Dear Independent Police Complaints Commission,

Police corruption in UK 'at Third World levels'

By Geoffrey Seed and Alasdair Palmer Sunday 27 September 1998

Special Report: The shameful truth about police corruption

POLICE corruption in Britain is now so widespread it may have
reached levels which normally only occur in unstable Third World
countries, according to a confidential document obtained by The
Telegraph.
The growth of the international drugs trade and the massive amounts
of money available to criminals to offer as bribes are identified
as the key cause.
The document, the minutes of a meeting organised by the National
Criminal Intelligence Service (NCIS), and attended by 10 of
Britain's most senior officers and policy makers, states that
"corrupt officers exist throughout the UK police service". NCIS's
Director of Intelligence said that corruption may have reached
"level 2: the situation which occurs in some Third World
Countries".

Police are so concerned they say that drug testing and lie detector
tests for detectives should be considered as options in the fight
against corruption.
The document, the minutes of a meeting organised by the National
Criminal Intelligence Service (NCIS), and attended by 10 of
Britain's most senior officers and policy makers, states that
"corrupt officers exist throughout the UK police service".
NCIS's Director of Intelligence indicated that corruption had
become "pervasive" and may have reached "level 2: the situation
which occurs in some Third World countries".
But the facts about police corruption in Britain today are being
deliberately concealed from the public. The confidential document
suggests the Association of Chief Police Officers (ACPO) formulates
a strategy for dealing with "adverse publicity". A month after the
NCIS meeting, David Blakey, the president of ACPO, formally stated
that he and his colleagues believed "the true level of corruption
in the modern police service is extremely low".
The NCIS minutes state that "common activities" of corrupt officers
include theft of property and drugs during searches, planting of
drugs or stolen property on individuals, supplying details of
operations to subjects, providing tip-offs to criminal associates,
and destroying evidence.
It adds that "in severe cases, this also includes the committing of
serious crimes including armed robbery and drug dealing, or the
licensing and organising of such crimes".
The meeting decided that police corruption was so serious that NCIS
should be given the role of co-ordinating intelligence on corrupt
officers in every force in the country. MI5 and ACPO had both
agreed to that proposal.

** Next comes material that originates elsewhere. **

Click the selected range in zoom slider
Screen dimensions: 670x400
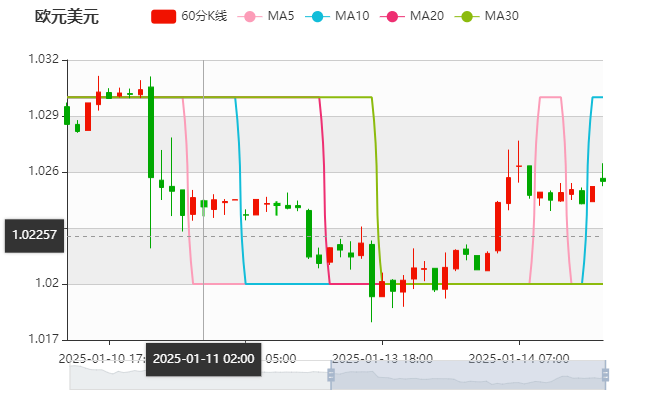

Regional forces should follow the
Metropolitan Police rules and establish hot lines so that honest
officers could inform on their corrupt colleagues in confidence.
The informant/handler relationship is identified as one which is
frequently used by corrupt officers to disguise what is in reality
a straightforwardly criminal liaison. "Many criminals believe that
by becoming informants they. . . are given an opportunity to
corrupt an officer."
It recommends that MI5-style security officers be appointed to
oversee handlers and informants.
Roger Gaspar, NCIS director of intelligence, suggested that
internal police investigation units were needed to mount covert
operations against the force's own officers. They should intercept
communications, tap phones, and use hidden microphones and cameras
to gain evidence. At the same time they should introduce rigorous
new security techniques to ensure that they themselves were not
infiltrated by corrupt officers.
The task is made difficult because "some of the most overtly honest
officers have actually been extremely corrupt".
The meeting had no doubt about the cause of the corruption crisis:
the multi-million pound drug trade. "The enormous volume of money
that is available to criminals, especially to drug importers and
dealers means that very large sums can be offered to corrupt
officers. Criminals are willing to pay to ensure their ability to
operate."
The meeting emphasised that combating corruption should include
investigating sources of leaks to the media. "Many officers do not
regard contact with the media. . . as corrupt."
The minutes also noted, without any apparent irony, that one of the
controls on corruption is "a vigorous, uncensored media’’

Yours faithfully,

Derek Canning LLB [HONS]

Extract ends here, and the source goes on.